They were adding their own referral code to queries made in the search bar, not replacing or altering referral codes on websites. They apologized and reversed this after criticism back in 2020 (https://brave.com/blog/referral-codes-in-suggested-sites/).
Overall Brave is pretty good, they build in ad-blocking by default and their own ad service is opt-in. They also have Tor and IPFS support that does not exist in Chromium, and are maintaining Manifest V2 support.
I don't think you know what I mean about ads. The pages are setup different on Chrome and Google inserts ads into everything, over the website itself, it doesn't matter what content you are viewing, you just need to be viewing anything.
There are no ads on Brave. Not on the side of the pages, not in the middle the content scroll, not behind the content scroll, not before or after - no ads.
If you use pirate streaming sites - I rarely, rarely have a popup ad on those when I do use them.
It's not just ads, it's all about the user with Brave - most sites open in reader mode, I have to actually select to see the website itself, otherwise I just get all the content I want by default and only that content.
I have 2 different compromised gmails - both of which happened during my years using Chrome, tho one was the Experian hack I'm pretty sure, Google is not secure, I don't know why anyone would ever think that.

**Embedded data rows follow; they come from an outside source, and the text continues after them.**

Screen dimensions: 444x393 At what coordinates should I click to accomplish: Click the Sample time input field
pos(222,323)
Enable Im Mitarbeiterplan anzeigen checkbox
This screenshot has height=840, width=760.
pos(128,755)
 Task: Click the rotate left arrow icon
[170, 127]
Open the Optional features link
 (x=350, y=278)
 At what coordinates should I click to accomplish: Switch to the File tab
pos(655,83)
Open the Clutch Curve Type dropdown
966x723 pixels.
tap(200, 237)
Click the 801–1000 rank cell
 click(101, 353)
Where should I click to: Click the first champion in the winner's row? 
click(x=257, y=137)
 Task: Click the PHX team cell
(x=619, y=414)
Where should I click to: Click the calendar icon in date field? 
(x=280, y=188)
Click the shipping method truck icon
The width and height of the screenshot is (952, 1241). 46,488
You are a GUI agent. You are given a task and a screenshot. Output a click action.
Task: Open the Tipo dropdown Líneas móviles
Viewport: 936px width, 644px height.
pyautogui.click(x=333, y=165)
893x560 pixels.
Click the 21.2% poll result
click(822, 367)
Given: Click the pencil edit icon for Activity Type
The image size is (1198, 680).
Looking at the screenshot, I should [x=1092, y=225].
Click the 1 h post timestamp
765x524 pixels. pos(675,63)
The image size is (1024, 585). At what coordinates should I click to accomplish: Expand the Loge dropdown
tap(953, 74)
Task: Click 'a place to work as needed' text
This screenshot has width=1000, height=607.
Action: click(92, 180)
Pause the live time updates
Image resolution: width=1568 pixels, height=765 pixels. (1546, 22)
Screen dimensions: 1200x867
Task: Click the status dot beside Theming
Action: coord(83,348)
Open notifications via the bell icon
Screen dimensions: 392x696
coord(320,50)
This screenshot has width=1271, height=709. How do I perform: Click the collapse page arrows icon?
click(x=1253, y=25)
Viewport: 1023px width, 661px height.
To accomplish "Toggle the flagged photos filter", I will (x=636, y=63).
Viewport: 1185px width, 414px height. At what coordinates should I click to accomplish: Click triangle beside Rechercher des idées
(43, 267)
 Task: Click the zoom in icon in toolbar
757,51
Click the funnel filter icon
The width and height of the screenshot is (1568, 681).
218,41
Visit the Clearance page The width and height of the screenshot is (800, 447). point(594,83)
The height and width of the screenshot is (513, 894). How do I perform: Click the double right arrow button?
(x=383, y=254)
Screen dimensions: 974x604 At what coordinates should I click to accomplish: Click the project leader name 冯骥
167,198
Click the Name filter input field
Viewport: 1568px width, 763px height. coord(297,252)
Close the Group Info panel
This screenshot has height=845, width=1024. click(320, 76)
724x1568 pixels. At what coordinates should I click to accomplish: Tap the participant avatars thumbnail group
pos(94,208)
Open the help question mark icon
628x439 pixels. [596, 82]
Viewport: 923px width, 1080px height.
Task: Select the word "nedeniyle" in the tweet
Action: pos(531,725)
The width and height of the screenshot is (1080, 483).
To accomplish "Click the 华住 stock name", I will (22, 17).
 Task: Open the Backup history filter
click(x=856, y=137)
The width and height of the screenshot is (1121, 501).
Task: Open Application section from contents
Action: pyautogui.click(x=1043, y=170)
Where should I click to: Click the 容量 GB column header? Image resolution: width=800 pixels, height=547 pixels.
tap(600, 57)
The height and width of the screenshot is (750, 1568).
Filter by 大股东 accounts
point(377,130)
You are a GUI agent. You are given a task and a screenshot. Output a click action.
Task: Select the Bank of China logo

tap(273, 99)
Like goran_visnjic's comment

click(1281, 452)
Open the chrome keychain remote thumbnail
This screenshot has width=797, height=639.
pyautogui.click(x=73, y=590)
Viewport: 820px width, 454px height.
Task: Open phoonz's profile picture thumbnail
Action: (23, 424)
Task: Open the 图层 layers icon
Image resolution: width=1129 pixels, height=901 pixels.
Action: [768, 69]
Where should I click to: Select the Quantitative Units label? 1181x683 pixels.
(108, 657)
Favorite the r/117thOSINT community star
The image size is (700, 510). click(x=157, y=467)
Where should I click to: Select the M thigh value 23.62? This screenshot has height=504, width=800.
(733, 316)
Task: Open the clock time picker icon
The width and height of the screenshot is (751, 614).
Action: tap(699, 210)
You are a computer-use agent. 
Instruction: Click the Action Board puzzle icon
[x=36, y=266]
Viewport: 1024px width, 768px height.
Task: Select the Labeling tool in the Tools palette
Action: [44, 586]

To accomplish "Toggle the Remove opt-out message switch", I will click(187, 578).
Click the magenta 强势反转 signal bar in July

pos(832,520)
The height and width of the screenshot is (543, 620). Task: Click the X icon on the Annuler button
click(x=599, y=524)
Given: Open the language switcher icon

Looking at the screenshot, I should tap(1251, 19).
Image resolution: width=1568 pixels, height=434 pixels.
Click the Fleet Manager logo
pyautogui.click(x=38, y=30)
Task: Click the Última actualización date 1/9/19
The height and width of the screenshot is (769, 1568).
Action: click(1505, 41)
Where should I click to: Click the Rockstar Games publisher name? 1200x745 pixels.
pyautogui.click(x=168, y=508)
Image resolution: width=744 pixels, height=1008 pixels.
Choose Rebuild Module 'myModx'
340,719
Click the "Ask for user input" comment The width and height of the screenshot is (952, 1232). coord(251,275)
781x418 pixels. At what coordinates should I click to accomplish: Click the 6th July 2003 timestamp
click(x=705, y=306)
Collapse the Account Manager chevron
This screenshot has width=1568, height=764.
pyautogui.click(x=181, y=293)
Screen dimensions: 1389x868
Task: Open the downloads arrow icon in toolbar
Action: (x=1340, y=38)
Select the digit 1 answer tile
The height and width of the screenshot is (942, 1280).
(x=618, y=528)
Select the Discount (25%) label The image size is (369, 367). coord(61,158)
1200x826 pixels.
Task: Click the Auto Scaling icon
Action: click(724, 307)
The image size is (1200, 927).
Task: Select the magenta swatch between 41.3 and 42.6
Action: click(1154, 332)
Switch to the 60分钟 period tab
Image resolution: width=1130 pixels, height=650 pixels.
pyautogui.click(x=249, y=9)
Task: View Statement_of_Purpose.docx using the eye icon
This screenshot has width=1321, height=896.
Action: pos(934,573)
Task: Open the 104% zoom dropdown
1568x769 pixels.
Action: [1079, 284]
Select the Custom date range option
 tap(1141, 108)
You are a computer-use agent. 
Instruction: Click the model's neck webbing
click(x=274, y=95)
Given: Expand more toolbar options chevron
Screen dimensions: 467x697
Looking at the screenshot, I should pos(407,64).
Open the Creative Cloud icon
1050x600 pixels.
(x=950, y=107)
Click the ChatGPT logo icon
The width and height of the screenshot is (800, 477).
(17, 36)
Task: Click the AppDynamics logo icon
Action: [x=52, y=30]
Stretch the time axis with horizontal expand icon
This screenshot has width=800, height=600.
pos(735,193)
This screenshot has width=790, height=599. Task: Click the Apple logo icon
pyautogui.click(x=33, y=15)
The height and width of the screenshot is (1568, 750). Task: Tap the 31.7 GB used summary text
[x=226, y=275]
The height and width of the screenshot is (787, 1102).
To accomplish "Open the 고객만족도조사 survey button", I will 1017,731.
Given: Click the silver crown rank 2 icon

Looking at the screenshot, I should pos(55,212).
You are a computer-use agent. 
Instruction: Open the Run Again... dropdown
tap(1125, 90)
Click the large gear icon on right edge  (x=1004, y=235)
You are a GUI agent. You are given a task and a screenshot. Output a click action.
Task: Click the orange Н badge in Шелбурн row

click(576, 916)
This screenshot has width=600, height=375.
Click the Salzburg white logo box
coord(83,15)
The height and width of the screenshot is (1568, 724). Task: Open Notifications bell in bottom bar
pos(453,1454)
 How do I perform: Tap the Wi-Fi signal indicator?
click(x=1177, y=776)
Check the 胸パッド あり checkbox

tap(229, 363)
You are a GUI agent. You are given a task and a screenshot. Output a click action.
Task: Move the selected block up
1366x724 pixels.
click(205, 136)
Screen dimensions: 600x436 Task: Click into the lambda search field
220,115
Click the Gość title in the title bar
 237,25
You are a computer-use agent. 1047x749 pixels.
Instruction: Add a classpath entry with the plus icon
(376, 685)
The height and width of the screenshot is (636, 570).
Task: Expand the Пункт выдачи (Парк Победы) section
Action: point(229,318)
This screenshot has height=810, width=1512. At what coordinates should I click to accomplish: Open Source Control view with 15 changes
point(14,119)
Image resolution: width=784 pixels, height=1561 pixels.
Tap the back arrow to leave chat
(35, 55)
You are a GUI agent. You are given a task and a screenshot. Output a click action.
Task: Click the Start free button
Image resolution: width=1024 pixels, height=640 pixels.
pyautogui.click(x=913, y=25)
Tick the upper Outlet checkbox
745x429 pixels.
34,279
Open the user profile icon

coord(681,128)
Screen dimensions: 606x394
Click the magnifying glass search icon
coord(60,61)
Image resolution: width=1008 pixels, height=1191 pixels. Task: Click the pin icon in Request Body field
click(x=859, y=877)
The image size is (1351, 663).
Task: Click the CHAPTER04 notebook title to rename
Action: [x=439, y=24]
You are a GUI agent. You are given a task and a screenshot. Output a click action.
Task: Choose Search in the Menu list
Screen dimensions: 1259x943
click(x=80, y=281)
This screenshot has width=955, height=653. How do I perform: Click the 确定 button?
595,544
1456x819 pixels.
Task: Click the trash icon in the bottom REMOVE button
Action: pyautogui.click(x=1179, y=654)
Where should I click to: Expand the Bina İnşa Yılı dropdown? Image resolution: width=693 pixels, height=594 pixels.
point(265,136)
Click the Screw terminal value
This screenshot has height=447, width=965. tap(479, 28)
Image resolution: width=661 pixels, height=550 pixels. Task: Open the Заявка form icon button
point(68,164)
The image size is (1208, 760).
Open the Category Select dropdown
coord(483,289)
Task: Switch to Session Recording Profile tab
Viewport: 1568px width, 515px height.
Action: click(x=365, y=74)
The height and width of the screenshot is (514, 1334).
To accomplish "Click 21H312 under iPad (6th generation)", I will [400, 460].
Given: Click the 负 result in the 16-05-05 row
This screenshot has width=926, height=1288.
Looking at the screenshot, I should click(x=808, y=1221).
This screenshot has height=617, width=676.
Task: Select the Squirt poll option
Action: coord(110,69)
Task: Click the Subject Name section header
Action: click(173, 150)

I never have any ads whatsoever on any website that I visit. I legitimately cannot understand what you're talking about. Pages on Chrome and Brave look exactly the same.
So... humor me... let's say that this is exactly true, and Brave adds or replaces referral codes. Is that a privacy problem? The only information that the website gets is that you're using Brave, but not where you got the link. We can absolutely talk about the ethics of the thing or such, but I can't see why privacy conscious people would care.
Brave was caught inserting their own referral code in signup forms on websites. This is basically exactly what Honey is doing and under fire for right now.
Brave basically does a man-in-the-middle attack on those websites. This goes MUCH further than just a privacy issue, it's a security issue.
I don't care about privacy, it doesn't exist, and I use Chrome. But I won't compromise my security by using a browser that is happy to pirate the pages I view.
Oh, I suppose I do see some ads. Every now and then there will be a little popup recommending something - occasionally it's something even relevant. It's funny bc those ads are from Brave but they don't use the Browser, they come thru as desktop notifications and I only see them there. I do have an ad blocker that has always been on also, so I maybe augmenting the Brave experience a little but I just don't see ads online.
I use Edge occasionally - which is far superior to Google and I don't kno how ppl deal with browsing the Internet like that, it's wildly frustrating.
Overall Brave is pretty good, they build in ad-blocking by default and their own ad service is opt-in. They also have Tor and IPFS support that does not exist in Chromium, and are maintaining Manifest V2 support.